START DATASET EXCERPTS

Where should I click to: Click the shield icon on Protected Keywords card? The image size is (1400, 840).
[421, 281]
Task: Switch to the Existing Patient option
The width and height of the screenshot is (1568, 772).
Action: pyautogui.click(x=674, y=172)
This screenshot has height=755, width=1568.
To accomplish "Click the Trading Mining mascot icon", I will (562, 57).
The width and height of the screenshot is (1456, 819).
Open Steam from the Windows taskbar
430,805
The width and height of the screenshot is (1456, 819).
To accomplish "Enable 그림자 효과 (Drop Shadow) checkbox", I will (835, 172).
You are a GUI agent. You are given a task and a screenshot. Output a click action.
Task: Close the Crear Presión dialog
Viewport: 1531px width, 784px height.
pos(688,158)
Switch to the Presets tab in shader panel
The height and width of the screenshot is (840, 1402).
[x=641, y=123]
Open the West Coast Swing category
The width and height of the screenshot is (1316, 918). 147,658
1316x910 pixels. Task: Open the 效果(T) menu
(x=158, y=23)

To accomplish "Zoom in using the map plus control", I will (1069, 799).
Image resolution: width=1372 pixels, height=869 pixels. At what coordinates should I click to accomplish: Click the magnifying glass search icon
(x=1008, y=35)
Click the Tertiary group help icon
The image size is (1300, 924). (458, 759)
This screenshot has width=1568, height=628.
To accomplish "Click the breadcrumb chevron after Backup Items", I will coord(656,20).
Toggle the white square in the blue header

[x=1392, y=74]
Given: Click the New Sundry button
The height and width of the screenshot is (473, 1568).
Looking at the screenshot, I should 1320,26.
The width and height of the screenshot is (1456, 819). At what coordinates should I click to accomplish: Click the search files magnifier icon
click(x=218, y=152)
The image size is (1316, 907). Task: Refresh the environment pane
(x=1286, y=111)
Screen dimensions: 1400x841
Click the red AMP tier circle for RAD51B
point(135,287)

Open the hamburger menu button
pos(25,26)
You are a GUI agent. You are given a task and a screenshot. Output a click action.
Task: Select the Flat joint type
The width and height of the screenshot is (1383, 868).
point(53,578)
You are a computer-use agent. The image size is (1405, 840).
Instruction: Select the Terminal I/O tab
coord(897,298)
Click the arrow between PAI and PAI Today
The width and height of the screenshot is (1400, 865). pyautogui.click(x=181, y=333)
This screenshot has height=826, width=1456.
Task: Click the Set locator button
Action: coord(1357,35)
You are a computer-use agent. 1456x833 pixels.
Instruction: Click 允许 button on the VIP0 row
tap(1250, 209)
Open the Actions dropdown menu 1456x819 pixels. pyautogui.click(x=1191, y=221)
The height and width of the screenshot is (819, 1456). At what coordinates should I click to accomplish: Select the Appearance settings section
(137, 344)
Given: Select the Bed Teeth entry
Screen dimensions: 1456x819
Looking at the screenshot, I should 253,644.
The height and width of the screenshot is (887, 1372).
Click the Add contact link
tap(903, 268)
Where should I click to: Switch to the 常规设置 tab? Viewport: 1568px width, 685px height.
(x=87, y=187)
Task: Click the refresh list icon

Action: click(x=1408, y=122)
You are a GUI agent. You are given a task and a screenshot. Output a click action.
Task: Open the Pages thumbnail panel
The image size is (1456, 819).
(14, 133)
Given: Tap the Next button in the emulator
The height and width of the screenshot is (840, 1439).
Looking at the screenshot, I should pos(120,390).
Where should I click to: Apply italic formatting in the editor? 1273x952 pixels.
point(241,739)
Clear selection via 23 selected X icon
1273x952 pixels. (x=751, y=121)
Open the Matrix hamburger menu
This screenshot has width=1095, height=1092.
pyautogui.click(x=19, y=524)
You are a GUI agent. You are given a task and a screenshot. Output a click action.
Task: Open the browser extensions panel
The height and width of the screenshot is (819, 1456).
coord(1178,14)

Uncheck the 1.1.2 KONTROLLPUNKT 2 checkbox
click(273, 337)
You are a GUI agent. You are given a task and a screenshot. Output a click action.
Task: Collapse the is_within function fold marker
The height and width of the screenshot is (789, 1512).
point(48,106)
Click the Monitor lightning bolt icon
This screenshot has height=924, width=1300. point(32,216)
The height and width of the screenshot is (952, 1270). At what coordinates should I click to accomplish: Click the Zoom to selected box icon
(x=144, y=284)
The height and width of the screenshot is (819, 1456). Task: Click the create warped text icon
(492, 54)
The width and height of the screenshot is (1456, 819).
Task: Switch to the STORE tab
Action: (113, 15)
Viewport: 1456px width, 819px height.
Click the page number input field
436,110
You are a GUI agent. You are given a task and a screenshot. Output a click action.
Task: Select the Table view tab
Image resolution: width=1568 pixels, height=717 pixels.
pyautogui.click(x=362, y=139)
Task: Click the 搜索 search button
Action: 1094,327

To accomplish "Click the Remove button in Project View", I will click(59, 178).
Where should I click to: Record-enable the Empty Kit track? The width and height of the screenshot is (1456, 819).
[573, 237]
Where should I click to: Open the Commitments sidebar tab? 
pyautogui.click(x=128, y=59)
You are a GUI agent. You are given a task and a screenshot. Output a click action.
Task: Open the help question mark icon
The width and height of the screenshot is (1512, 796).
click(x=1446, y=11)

END DATASET EXCERPTS

● PROBLEM REQUIREMENTS
Every line of the data must be reproduced exactly.

● RESULT FOR THIS EXERCISE
Where should I click to: Click the shield icon on Protected Keywords card? The image size is (1400, 840).
[421, 281]
Task: Switch to the Existing Patient option
The width and height of the screenshot is (1568, 772).
Action: pyautogui.click(x=674, y=172)
This screenshot has height=755, width=1568.
To accomplish "Click the Trading Mining mascot icon", I will (562, 57).
The width and height of the screenshot is (1456, 819).
Open Steam from the Windows taskbar
430,805
The width and height of the screenshot is (1456, 819).
To accomplish "Enable 그림자 효과 (Drop Shadow) checkbox", I will (835, 172).
You are a GUI agent. You are given a task and a screenshot. Output a click action.
Task: Close the Crear Presión dialog
Viewport: 1531px width, 784px height.
pos(688,158)
Switch to the Presets tab in shader panel
The height and width of the screenshot is (840, 1402).
[x=641, y=123]
Open the West Coast Swing category
The width and height of the screenshot is (1316, 918). 147,658
1316x910 pixels. Task: Open the 效果(T) menu
(x=158, y=23)

To accomplish "Zoom in using the map plus control", I will (1069, 799).
Image resolution: width=1372 pixels, height=869 pixels. At what coordinates should I click to accomplish: Click the magnifying glass search icon
(x=1008, y=35)
Click the Tertiary group help icon
The image size is (1300, 924). (458, 759)
This screenshot has width=1568, height=628.
To accomplish "Click the breadcrumb chevron after Backup Items", I will coord(656,20).
Toggle the white square in the blue header

[x=1392, y=74]
Given: Click the New Sundry button
The height and width of the screenshot is (473, 1568).
Looking at the screenshot, I should 1320,26.
The width and height of the screenshot is (1456, 819). At what coordinates should I click to accomplish: Click the search files magnifier icon
click(x=218, y=152)
The image size is (1316, 907). Task: Refresh the environment pane
(x=1286, y=111)
Screen dimensions: 1400x841
Click the red AMP tier circle for RAD51B
point(135,287)

Open the hamburger menu button
pos(25,26)
You are a GUI agent. You are given a task and a screenshot. Output a click action.
Task: Select the Flat joint type
The width and height of the screenshot is (1383, 868).
point(53,578)
You are a computer-use agent. The image size is (1405, 840).
Instruction: Select the Terminal I/O tab
coord(897,298)
Click the arrow between PAI and PAI Today
The width and height of the screenshot is (1400, 865). pyautogui.click(x=181, y=333)
This screenshot has height=826, width=1456.
Task: Click the Set locator button
Action: coord(1357,35)
You are a computer-use agent. 1456x833 pixels.
Instruction: Click 允许 button on the VIP0 row
tap(1250, 209)
Open the Actions dropdown menu 1456x819 pixels. pyautogui.click(x=1191, y=221)
The height and width of the screenshot is (819, 1456). At what coordinates should I click to accomplish: Select the Appearance settings section
(137, 344)
Given: Select the Bed Teeth entry
Screen dimensions: 1456x819
Looking at the screenshot, I should 253,644.
The height and width of the screenshot is (887, 1372).
Click the Add contact link
tap(903, 268)
Where should I click to: Switch to the 常规设置 tab? Viewport: 1568px width, 685px height.
(x=87, y=187)
Task: Click the refresh list icon

Action: click(x=1408, y=122)
You are a GUI agent. You are given a task and a screenshot. Output a click action.
Task: Open the Pages thumbnail panel
The image size is (1456, 819).
(14, 133)
Given: Tap the Next button in the emulator
The height and width of the screenshot is (840, 1439).
Looking at the screenshot, I should pos(120,390).
Where should I click to: Apply italic formatting in the editor? 1273x952 pixels.
point(241,739)
Clear selection via 23 selected X icon
1273x952 pixels. (x=751, y=121)
Open the Matrix hamburger menu
This screenshot has width=1095, height=1092.
pyautogui.click(x=19, y=524)
You are a GUI agent. You are given a task and a screenshot. Output a click action.
Task: Open the browser extensions panel
The height and width of the screenshot is (819, 1456).
coord(1178,14)

Uncheck the 1.1.2 KONTROLLPUNKT 2 checkbox
click(273, 337)
You are a GUI agent. You are given a task and a screenshot. Output a click action.
Task: Collapse the is_within function fold marker
The height and width of the screenshot is (789, 1512).
point(48,106)
Click the Monitor lightning bolt icon
This screenshot has height=924, width=1300. point(32,216)
The height and width of the screenshot is (952, 1270). At what coordinates should I click to accomplish: Click the Zoom to selected box icon
(x=144, y=284)
The height and width of the screenshot is (819, 1456). Task: Click the create warped text icon
(492, 54)
The width and height of the screenshot is (1456, 819).
Task: Switch to the STORE tab
Action: (113, 15)
Viewport: 1456px width, 819px height.
Click the page number input field
436,110
You are a GUI agent. You are given a task and a screenshot. Output a click action.
Task: Select the Table view tab
Image resolution: width=1568 pixels, height=717 pixels.
pyautogui.click(x=362, y=139)
Task: Click the 搜索 search button
Action: 1094,327

To accomplish "Click the Remove button in Project View", I will click(59, 178).
Where should I click to: Record-enable the Empty Kit track? The width and height of the screenshot is (1456, 819).
[573, 237]
Where should I click to: Open the Commitments sidebar tab? 
pyautogui.click(x=128, y=59)
You are a GUI agent. You are given a task and a screenshot. Output a click action.
Task: Open the help question mark icon
The width and height of the screenshot is (1512, 796).
click(x=1446, y=11)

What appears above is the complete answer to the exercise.